PROBLEM STATEMENT> Your response should match the records line for line.

Dataset records
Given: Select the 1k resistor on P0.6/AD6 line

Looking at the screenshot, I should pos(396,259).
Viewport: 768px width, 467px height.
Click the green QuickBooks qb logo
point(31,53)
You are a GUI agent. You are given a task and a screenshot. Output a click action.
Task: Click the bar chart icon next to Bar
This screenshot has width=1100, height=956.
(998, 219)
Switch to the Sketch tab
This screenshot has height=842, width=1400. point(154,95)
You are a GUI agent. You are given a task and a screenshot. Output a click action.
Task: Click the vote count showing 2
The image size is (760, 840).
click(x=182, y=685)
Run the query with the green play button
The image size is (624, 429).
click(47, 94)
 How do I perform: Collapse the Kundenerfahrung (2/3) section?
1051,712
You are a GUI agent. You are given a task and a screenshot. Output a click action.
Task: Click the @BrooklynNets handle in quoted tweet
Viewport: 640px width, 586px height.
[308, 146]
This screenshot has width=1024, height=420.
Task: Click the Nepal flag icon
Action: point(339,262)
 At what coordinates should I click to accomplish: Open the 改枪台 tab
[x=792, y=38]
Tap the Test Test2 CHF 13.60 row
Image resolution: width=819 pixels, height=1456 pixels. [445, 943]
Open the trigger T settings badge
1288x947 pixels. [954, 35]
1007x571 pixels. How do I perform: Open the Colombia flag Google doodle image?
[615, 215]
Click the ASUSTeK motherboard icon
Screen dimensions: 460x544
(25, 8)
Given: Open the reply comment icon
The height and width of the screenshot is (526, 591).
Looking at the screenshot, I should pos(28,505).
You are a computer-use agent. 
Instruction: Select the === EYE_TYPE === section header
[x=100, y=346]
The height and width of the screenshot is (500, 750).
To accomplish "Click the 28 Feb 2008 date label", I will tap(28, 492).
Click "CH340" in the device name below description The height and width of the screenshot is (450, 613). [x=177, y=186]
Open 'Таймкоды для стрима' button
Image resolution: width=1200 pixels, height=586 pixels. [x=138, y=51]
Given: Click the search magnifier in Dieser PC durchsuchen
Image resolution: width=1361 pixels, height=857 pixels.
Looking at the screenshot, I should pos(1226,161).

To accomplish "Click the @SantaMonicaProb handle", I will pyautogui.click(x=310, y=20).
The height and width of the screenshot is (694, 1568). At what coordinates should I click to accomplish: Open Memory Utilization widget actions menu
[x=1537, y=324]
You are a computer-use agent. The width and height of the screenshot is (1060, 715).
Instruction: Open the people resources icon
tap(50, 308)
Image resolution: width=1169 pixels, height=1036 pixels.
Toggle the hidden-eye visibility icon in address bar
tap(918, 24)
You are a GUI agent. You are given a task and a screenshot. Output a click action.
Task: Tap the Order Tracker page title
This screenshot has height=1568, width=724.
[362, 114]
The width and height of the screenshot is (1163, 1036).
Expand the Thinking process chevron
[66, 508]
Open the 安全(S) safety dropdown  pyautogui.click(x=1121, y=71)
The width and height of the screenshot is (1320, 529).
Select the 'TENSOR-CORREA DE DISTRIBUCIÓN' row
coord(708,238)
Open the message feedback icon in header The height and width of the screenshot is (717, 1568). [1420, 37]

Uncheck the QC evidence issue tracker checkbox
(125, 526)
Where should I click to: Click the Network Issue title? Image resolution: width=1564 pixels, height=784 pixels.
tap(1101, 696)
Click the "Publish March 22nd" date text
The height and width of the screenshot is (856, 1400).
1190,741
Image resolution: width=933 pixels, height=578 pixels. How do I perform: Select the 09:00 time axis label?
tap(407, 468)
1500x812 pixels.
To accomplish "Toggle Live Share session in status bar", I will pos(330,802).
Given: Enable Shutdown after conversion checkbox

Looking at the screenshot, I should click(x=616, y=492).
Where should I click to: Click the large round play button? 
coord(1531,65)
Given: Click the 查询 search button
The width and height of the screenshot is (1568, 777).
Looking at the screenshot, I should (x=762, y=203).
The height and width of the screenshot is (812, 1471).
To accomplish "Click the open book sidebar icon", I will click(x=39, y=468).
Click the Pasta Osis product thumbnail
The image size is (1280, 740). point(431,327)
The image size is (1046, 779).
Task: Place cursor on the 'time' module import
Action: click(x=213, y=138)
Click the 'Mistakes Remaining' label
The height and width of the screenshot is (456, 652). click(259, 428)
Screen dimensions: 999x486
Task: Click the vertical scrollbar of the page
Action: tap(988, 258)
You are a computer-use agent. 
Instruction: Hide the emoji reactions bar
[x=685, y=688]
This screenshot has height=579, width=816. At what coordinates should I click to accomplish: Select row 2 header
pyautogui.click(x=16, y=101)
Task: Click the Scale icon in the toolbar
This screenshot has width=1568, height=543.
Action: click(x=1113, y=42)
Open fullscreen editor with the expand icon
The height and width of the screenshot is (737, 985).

TASK RESPONSE>
Given: Select the 1k resistor on P0.6/AD6 line

Looking at the screenshot, I should pos(396,259).
Viewport: 768px width, 467px height.
Click the green QuickBooks qb logo
point(31,53)
You are a GUI agent. You are given a task and a screenshot. Output a click action.
Task: Click the bar chart icon next to Bar
This screenshot has width=1100, height=956.
(998, 219)
Switch to the Sketch tab
This screenshot has height=842, width=1400. point(154,95)
You are a GUI agent. You are given a task and a screenshot. Output a click action.
Task: Click the vote count showing 2
The image size is (760, 840).
click(x=182, y=685)
Run the query with the green play button
The image size is (624, 429).
click(47, 94)
 How do I perform: Collapse the Kundenerfahrung (2/3) section?
1051,712
You are a GUI agent. You are given a task and a screenshot. Output a click action.
Task: Click the @BrooklynNets handle in quoted tweet
Viewport: 640px width, 586px height.
[308, 146]
This screenshot has width=1024, height=420.
Task: Click the Nepal flag icon
Action: point(339,262)
 At what coordinates should I click to accomplish: Open the 改枪台 tab
[x=792, y=38]
Tap the Test Test2 CHF 13.60 row
Image resolution: width=819 pixels, height=1456 pixels. [445, 943]
Open the trigger T settings badge
1288x947 pixels. [954, 35]
1007x571 pixels. How do I perform: Open the Colombia flag Google doodle image?
[615, 215]
Click the ASUSTeK motherboard icon
Screen dimensions: 460x544
(25, 8)
Given: Open the reply comment icon
The height and width of the screenshot is (526, 591).
Looking at the screenshot, I should pos(28,505).
You are a computer-use agent. 
Instruction: Select the === EYE_TYPE === section header
[x=100, y=346]
The height and width of the screenshot is (500, 750).
To accomplish "Click the 28 Feb 2008 date label", I will tap(28, 492).
Click "CH340" in the device name below description The height and width of the screenshot is (450, 613). [x=177, y=186]
Open 'Таймкоды для стрима' button
Image resolution: width=1200 pixels, height=586 pixels. [x=138, y=51]
Given: Click the search magnifier in Dieser PC durchsuchen
Image resolution: width=1361 pixels, height=857 pixels.
Looking at the screenshot, I should pos(1226,161).

To accomplish "Click the @SantaMonicaProb handle", I will pyautogui.click(x=310, y=20).
The height and width of the screenshot is (694, 1568). At what coordinates should I click to accomplish: Open Memory Utilization widget actions menu
[x=1537, y=324]
You are a computer-use agent. The width and height of the screenshot is (1060, 715).
Instruction: Open the people resources icon
tap(50, 308)
Image resolution: width=1169 pixels, height=1036 pixels.
Toggle the hidden-eye visibility icon in address bar
tap(918, 24)
You are a GUI agent. You are given a task and a screenshot. Output a click action.
Task: Tap the Order Tracker page title
This screenshot has height=1568, width=724.
[362, 114]
The width and height of the screenshot is (1163, 1036).
Expand the Thinking process chevron
[66, 508]
Open the 安全(S) safety dropdown  pyautogui.click(x=1121, y=71)
The width and height of the screenshot is (1320, 529).
Select the 'TENSOR-CORREA DE DISTRIBUCIÓN' row
coord(708,238)
Open the message feedback icon in header The height and width of the screenshot is (717, 1568). [1420, 37]

Uncheck the QC evidence issue tracker checkbox
(125, 526)
Where should I click to: Click the Network Issue title? Image resolution: width=1564 pixels, height=784 pixels.
tap(1101, 696)
Click the "Publish March 22nd" date text
The height and width of the screenshot is (856, 1400).
1190,741
Image resolution: width=933 pixels, height=578 pixels. How do I perform: Select the 09:00 time axis label?
tap(407, 468)
1500x812 pixels.
To accomplish "Toggle Live Share session in status bar", I will pos(330,802).
Given: Enable Shutdown after conversion checkbox

Looking at the screenshot, I should click(x=616, y=492).
Where should I click to: Click the large round play button? 
coord(1531,65)
Given: Click the 查询 search button
The width and height of the screenshot is (1568, 777).
Looking at the screenshot, I should (x=762, y=203).
The height and width of the screenshot is (812, 1471).
To accomplish "Click the open book sidebar icon", I will click(x=39, y=468).
Click the Pasta Osis product thumbnail
The image size is (1280, 740). point(431,327)
The image size is (1046, 779).
Task: Place cursor on the 'time' module import
Action: click(x=213, y=138)
Click the 'Mistakes Remaining' label
The height and width of the screenshot is (456, 652). click(259, 428)
Screen dimensions: 999x486
Task: Click the vertical scrollbar of the page
Action: tap(988, 258)
You are a computer-use agent. 
Instruction: Hide the emoji reactions bar
[x=685, y=688]
This screenshot has height=579, width=816. At what coordinates should I click to accomplish: Select row 2 header
pyautogui.click(x=16, y=101)
Task: Click the Scale icon in the toolbar
This screenshot has width=1568, height=543.
Action: click(x=1113, y=42)
Open fullscreen editor with the expand icon
The height and width of the screenshot is (737, 985).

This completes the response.